▸ Исходный текст
= = = = =

С этим утверждением общественной миссии искусства, казалось — бы, не очень вяжутся слова Бетховена, которые Роллан приводит в своей книге, не раз приводил потом и в письмах: «Мое царство — там, в эфире». Впоследствии Роллан в «Жан-Кристофе» как бы перефразировал эту мысль: «Высшее искусство, единственно заслуживающее этого имени, стоит над законами и требованиями дня: оно словно комета, брошенная в беспредельность». Есть ли тут противоречие с тем, что писал столько раз сам Роллан о социальном назначении искусства? Да, противоречие есть. Но оно объяснимо.
В течение всей жизни Роллан был убежден, что труд художника, писателя, музыканта — выполнение высокого гражданского и нравственного долга перед людьми. Он не раз говорил об этом и в специальных музыковедческих работах о Генделе, Глюке, Берлиозе. Он и в книге о «демократическом Микеланджело», Франсуа Милле, сочувственно привел слова Милле о том, что долг художника — «воздействовать на людей своей мыслью и своей волей». Но вместе с тем Роллан отнюдь не желал, чтобы искусство растворялось в социальности, не считал возможным, чтобы работа мастера, творца сводилась к выполнению простых утилитарных задач. Обличая эстетство и снобизм, отстаивая народность искусства, он порой как бы спохватывался и с преувеличенной настойчивостью твердил: царство художника — не от мира сего!
После того как. «Жизнь Бетховена» была так сердечно принята публикой, Роллану хотелось продолжить начатую серию героических биографий. Но он ее не продолжил. Лишь после длительного перерыва — в 1906 году — вышла в «Двухнедельных тетрадях» его «Жизнь Микеланджело». А другие обещанные им биографии не появились вовсе. Роллан, щепетильно требовательный к себе, решил даже не публиковать на французском языке свой очерк о Милле, который вышел в Лондоне в 1902 году и показался самому автору не вполне удачным.

= = = = =

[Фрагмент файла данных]

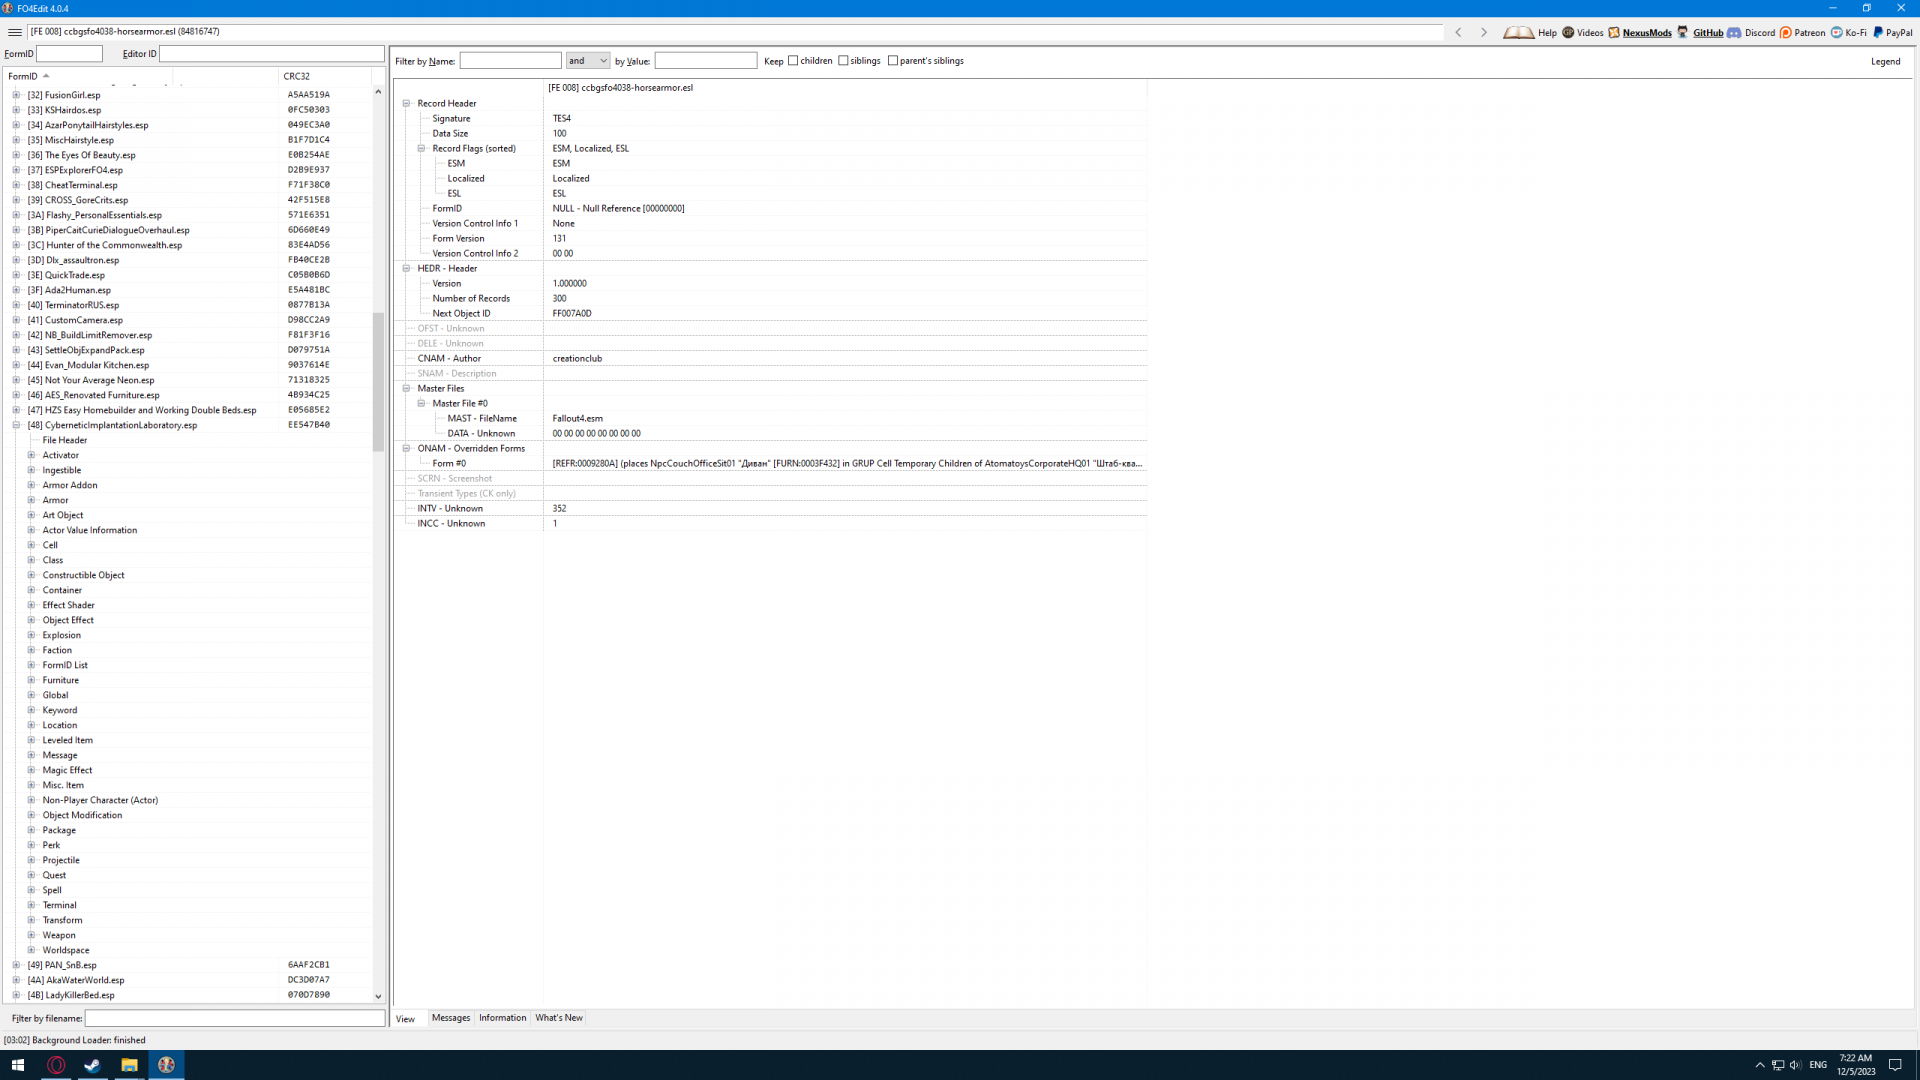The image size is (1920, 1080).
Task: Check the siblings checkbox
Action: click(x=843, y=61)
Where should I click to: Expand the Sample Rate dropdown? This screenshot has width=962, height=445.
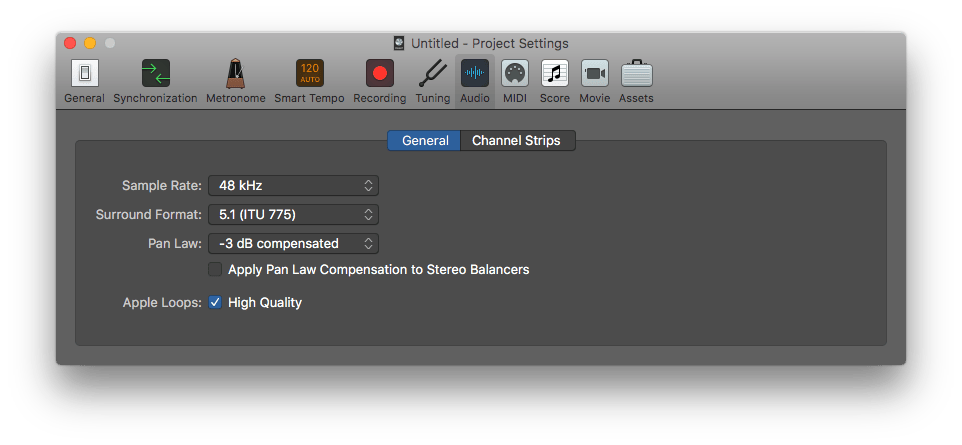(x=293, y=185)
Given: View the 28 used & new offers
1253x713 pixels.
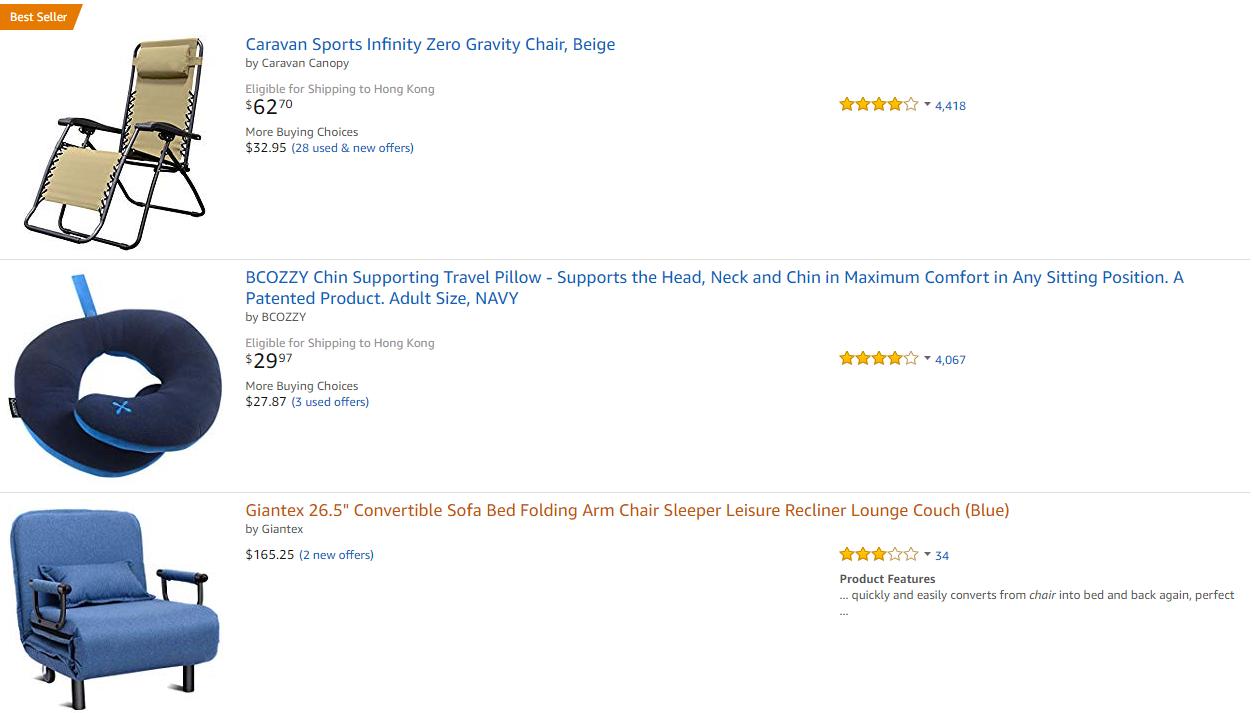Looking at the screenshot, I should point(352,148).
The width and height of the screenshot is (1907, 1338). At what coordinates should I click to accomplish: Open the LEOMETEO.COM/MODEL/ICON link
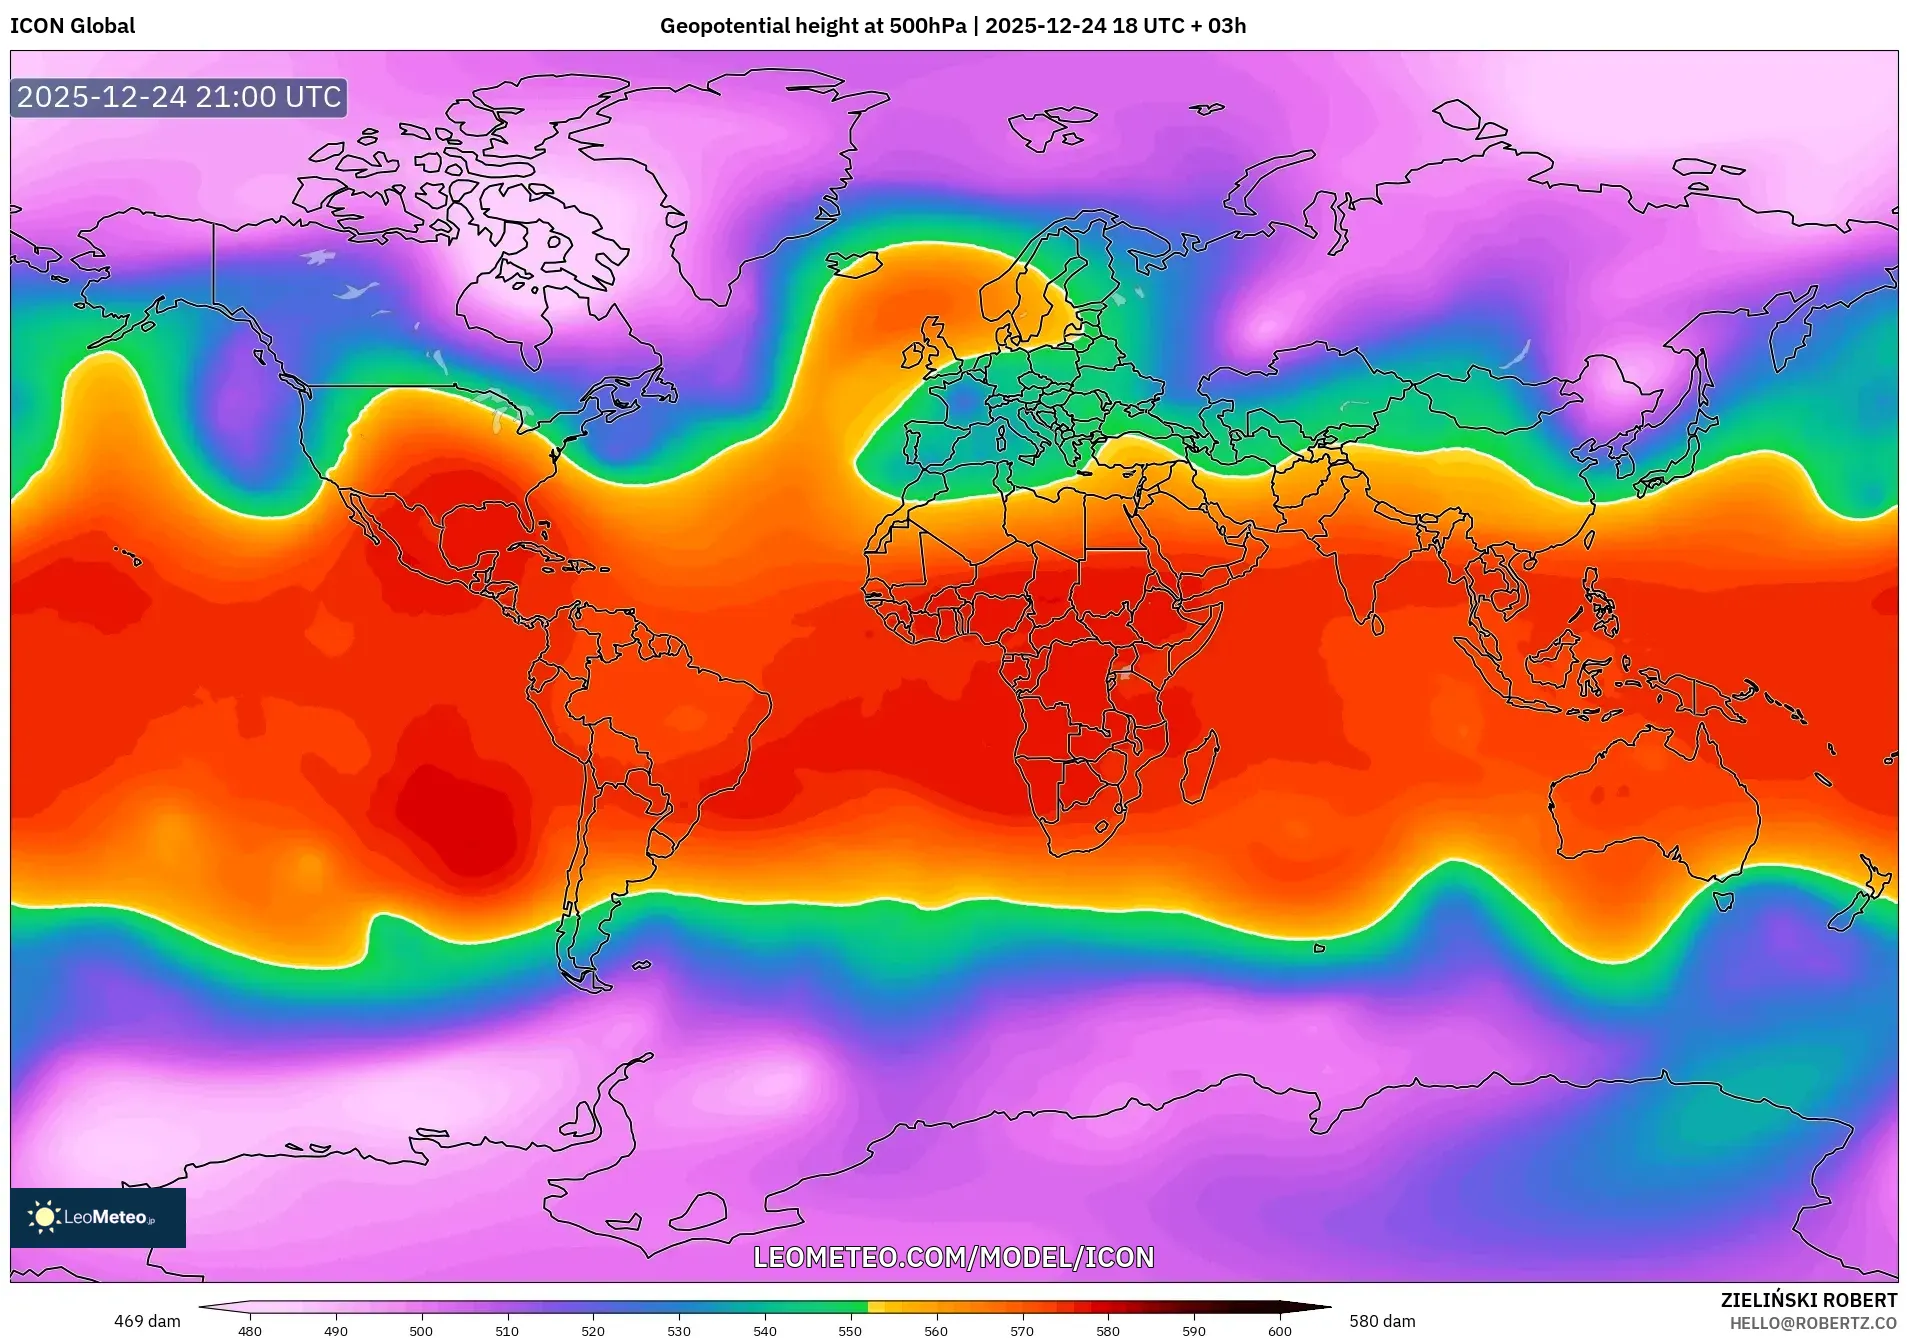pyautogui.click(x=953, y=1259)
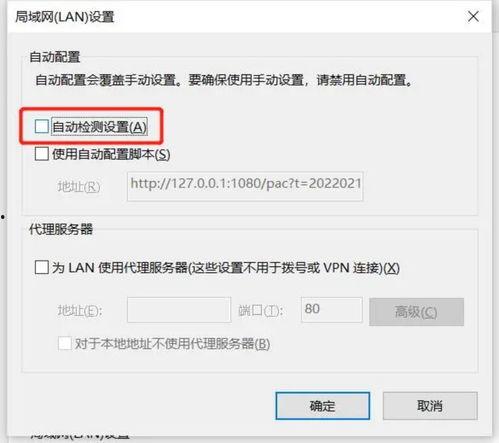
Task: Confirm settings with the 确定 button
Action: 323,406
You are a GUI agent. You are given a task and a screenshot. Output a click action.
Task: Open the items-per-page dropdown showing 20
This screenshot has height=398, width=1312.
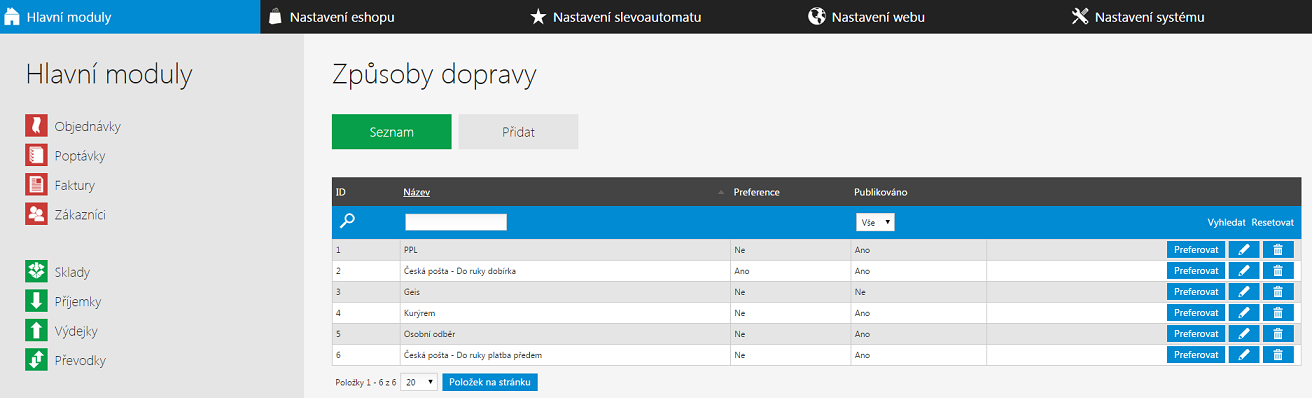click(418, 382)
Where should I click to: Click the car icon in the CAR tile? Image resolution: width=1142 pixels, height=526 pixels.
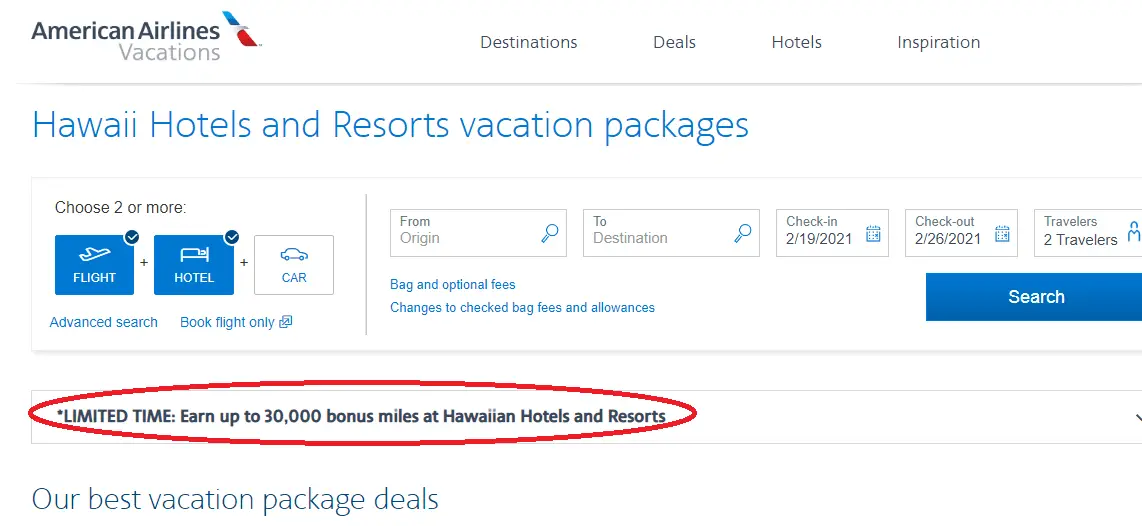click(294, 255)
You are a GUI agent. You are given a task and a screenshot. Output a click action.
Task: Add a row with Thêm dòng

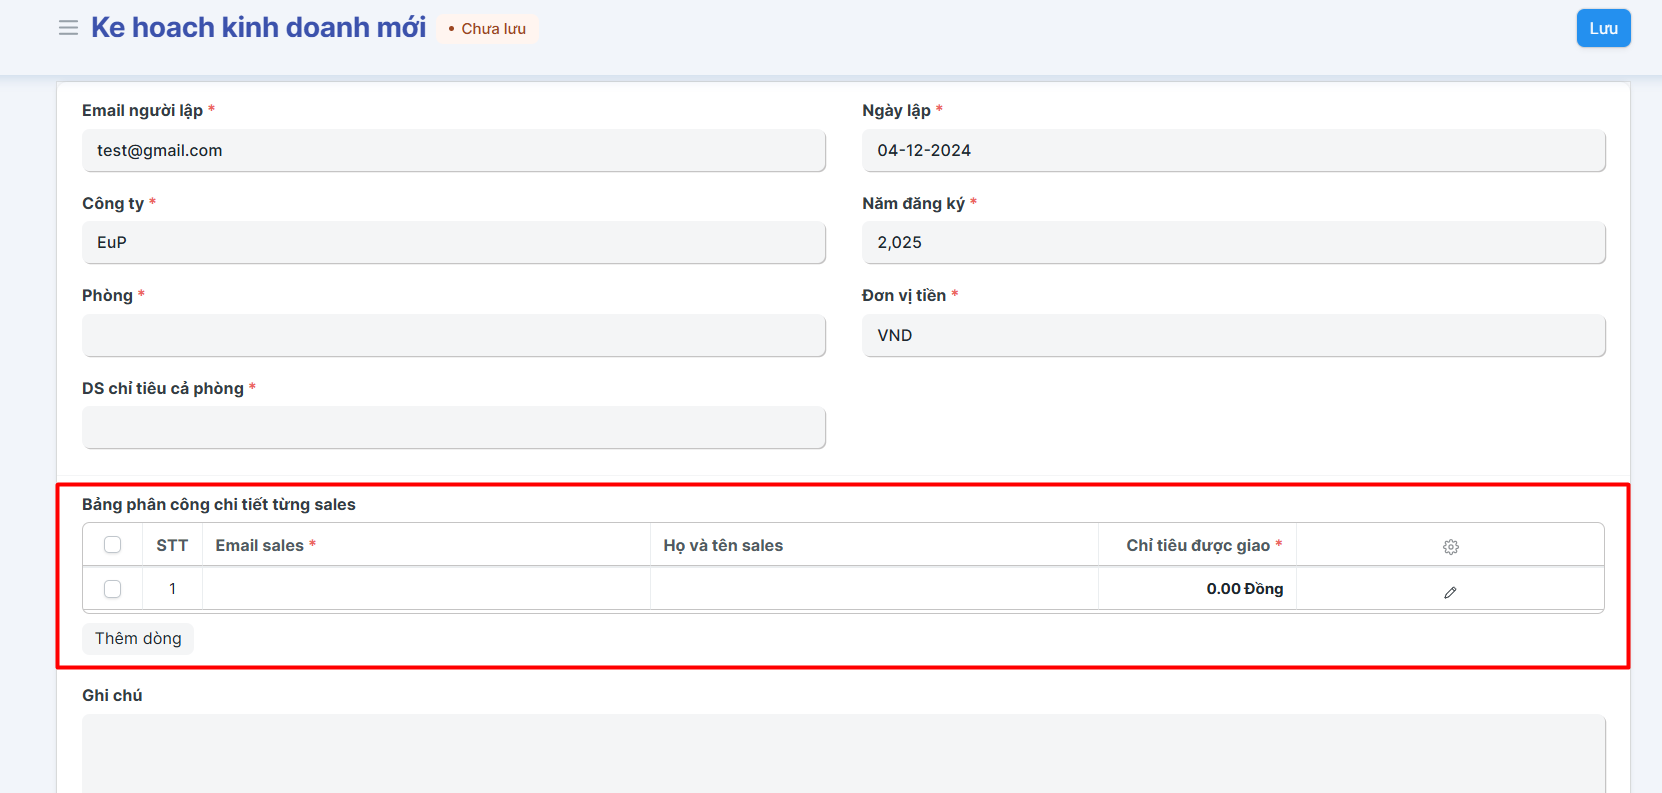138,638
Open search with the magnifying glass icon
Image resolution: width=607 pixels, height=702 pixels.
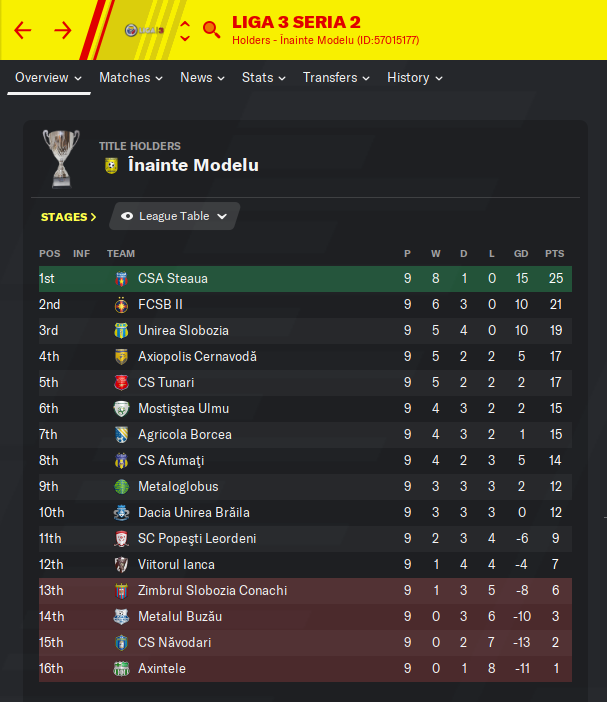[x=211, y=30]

= = = = =

▸ Задания
A) Изложите текст о Роллане в двух предложениях.
B) Ответьте по тексту о Роллане на три вопроса:
(i) Какие слова Бетховена Роллан приводит в своей книге?
(ii) В каком году и в каком издании вышла «Жизнь Микеланджело»?
(iii) В каком городе и в каком году вышел очерк Роллана о Милле?
C) Продолжите текст о Роллане и его биографиях, начав сразу после последнего предложения.

▸ Ответы
A) Роллан всю жизнь считал труд художника исполнением гражданского и нравственного долга перед людьми, но не хотел, чтобы искусство растворялось в социальности, и порой настойчиво твердил, что царство художника — не от мира сего. После того как публика сердечно приняла «Жизнь Бетховена», он так и не продолжил серию героических биографий: лишь в 1906 году вышла «Жизнь Микеланджело», а другие обещанные биографии не появились вовсе.

B)
(i) «Мое царство — там, в эфире».
(ii) В 1906 году, в «Двухнедельных тетрадях».
(iii) В Лондоне, в 1902 году.

C)
Читатели «Двухнедельных тетрадей», да и сам Пеги, не имели оснований сетовать на Роллана за то, что он не писал биографий: ведь он начиная с 1904 года давал в «Тетради» том за томом своего «Жан-Кристофа». Понятно, что этот грандиозный труд требовал громадного напряжения сил и не оставлял времени для работ меньшего масштаба. Но Роллан не вернулся к задуманному циклу биографий и после окончания «Жан-Кристофа», В ходе подготовки этого цикла он явно столкнулся с какими-то непредвиденными трудностями. С какими же?
В письме к американскому исследователю Рональду Уилсону Роллан отчасти ответил на этот вопрос. Ему оказалось нелегко прежде всего собрать необходимый материал: он хотел строго основываться на подлинных документах, а в некоторых случаях наследники великих людей (например, Гоша и Мадзини) не пожелали допустить его к семейным архивам. Важнее другое. Каждый избранный им герой при детальном изучении оказывался личностью более сложной, подчас менее привлекательной, чем представлялся первоначально.
Надо ли рассказывать читателям об ошибках, провалах, человеческих слабостях, которые свойственны, как правило, даже самым великим людям?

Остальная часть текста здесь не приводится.